Jeep’s eyelids drooped. “Will you stay right here? Just till I fall asleep?”
“Yes.”
Jeep mumbled, “Lizzie will be so mad.”
“She won’t be mad. Or she won’t be mad at you. Go to sleep. ‘That knits up the raveled sleeve of care.’ We’ll figure it out. One way or another.”
Smoothing the hair away from Jeep’s face, Maud thought how in some other organization of things she might be holding a daughter. And that maybe one of the great benefits of being a parent was that no matter how frightened you yourself might be, you needed to present a world to your child that was good, and safe, and secure. It’ll all work out, she’d told Jeep. As if she knew how. Yet just saying things would be all right somehow made things seem like they might be.

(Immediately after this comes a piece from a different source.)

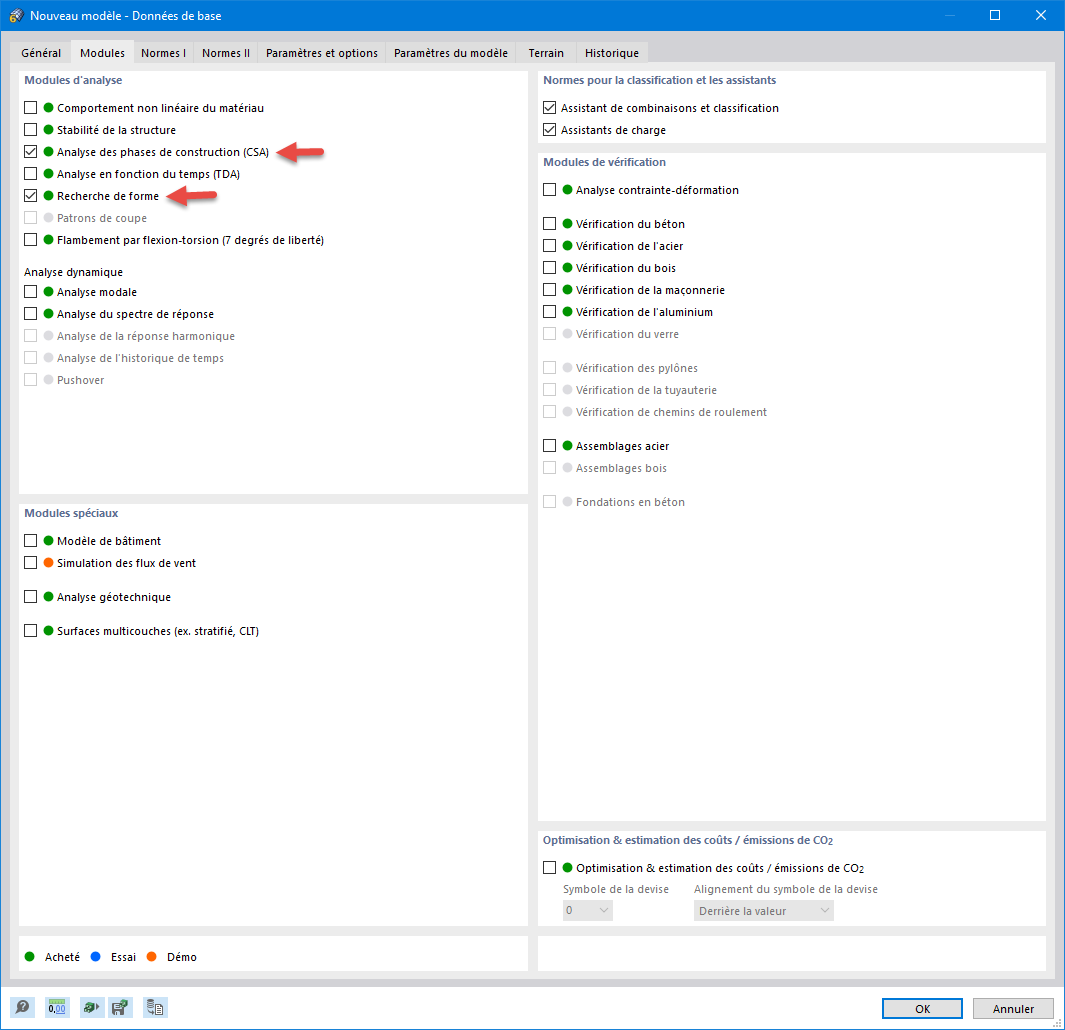Image resolution: width=1065 pixels, height=1030 pixels.
Task: Open the Terrain tab
Action: (546, 53)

Keeping an arm around Jeep, she picked up her book. Maybe one of the biggest myths of all was that it would all be easier if you had a mate. Jeep’s mother hadn’t had a man who loved her. She also hadn’t figured out how to go it alone. As Lizzie had. Maud herself hadn’t managed to create a successful marriage, mating, partnership. But it seemed to her that it should be, ought to be more fun, more satisfying, to move through life with someone, a mate.
Mate. Another verb to add to the collection she and Jake were making. Cor blimey, mate, want to mate?
Although—watching Jeep, who had fallen asleep almost immediately—she also understood, wholly, that her own void would not be filled with a child. Nor would it be filled by a man. The void existed. In between the pendulum swings of desire for this, and fear of that, was a place that was simply empty. It was also full. For a moment she understood how both could simultaneously be true. Jeep could or could not have this baby. Maud would or would not find the love of her life, or get discovered as an actor, or be hired by the college and become the best teacher the world had ever known. None of these filled the void. The void was always there. The thing to do—so easy to ponder, so hard to manifest—was to live with it, live within it, and to be aware. The awkward weight of Jeep’s head against her shoulder, the sound of breath, in and out, the coconut scent of shampoo. This feeling of empty fullness, full emptiness, in the area of her own womb, her belly, her heart.
And somewhere in there, she thought, her arm tightening around a shiver that shook Jeep’s body, somewhere at that balanced, still point—before the magnetizing poles of desire and fear drew her, quivering, towards one, then the other—was where serenity lived.
CHAPTER 27
JAKE
lights down the boulevard, shattered suns
our nights held passion, like a hidden gun
but thunder and sunlight fade
On the sidewalk outside Mountain Music Jake ran into Maud. Muffled up against the cold. Wearing that tweed cap that made her look like an urchin. “Hey,” he said. “What’re you up to?”
“Exercising my franchise.” She pointed to the I VOTED sticker on her coat lapel. “This is exciting! Fixing the roads versus keeping the library open on weekdays. Randolf for mayor! Many times in L.A. I didn’t turn out to vote. I’m ashamed to say.”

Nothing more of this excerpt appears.